Recommended Resources
Airbnb Engineering Blog - Data Science
Trustworthy Online Controlled Experiments by Ron Kohavi
Causal Inference: The Mixtape by Scott Cunningham
FAQ
Is Airbnb still hiring Data Scientists in 2026?
Yes, but at a reduced pace compared to pre-2023 levels. The roles that are open tend to be more senior and more impactful. Airbnb consolidated its DS function and the remaining positions carry significant scope. Check their careers page for current openings, as the number fluctuates.
What makes Airbnb's DS interview different from other tech companies?
The marketplace component. Almost every question has a two-sided nature, which makes experimentation and metric design genuinely harder. You need to think about interference between hosts and guests, geographic spillover effects, and balancing competing objectives. Companies with single-sided products have simpler measurement challenges.
Do I need marketplace experience to interview at Airbnb?
Not strictly, but you need to demonstrate that you understand marketplace dynamics. If you've worked on any platform with supply and demand sides (e-commerce, ride-sharing, food delivery), that experience translates well. If not, read Airbnb's engineering blog posts on experimentation and marketplace analytics before your interview.
How important is the values interview at Airbnb?

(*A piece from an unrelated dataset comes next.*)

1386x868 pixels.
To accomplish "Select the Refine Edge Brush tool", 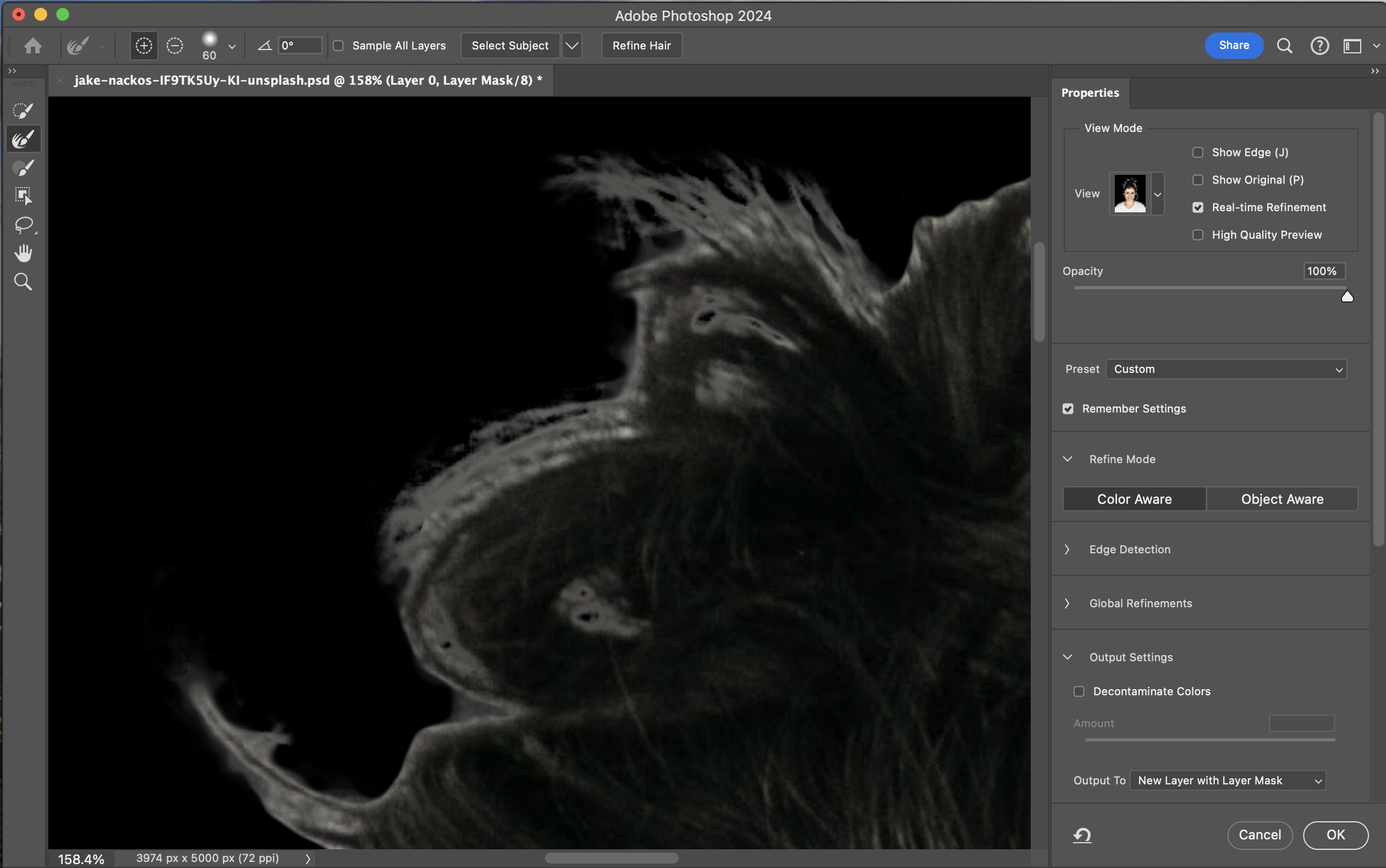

It's a real evaluation round with veto power. Airbnb's core values aren't just posters on the wall. Interviewers are specifically trained to evaluate cultural alignment. Prepare 4-5 stories that demonstrate entrepreneurial thinking, mission alignment, and comfort with ambiguity. Generic behavioral answers won't cut it.
What tools and languages should I know for Airbnb DS?
SQL is the most critical skill. Python with pandas, numpy, and scipy is the standard for analysis and modeling. Familiarity with Airflow for pipeline orchestration and Tableau or Superset for visualization is helpful but not tested in interviews. Strong SQL will get you further than anything else.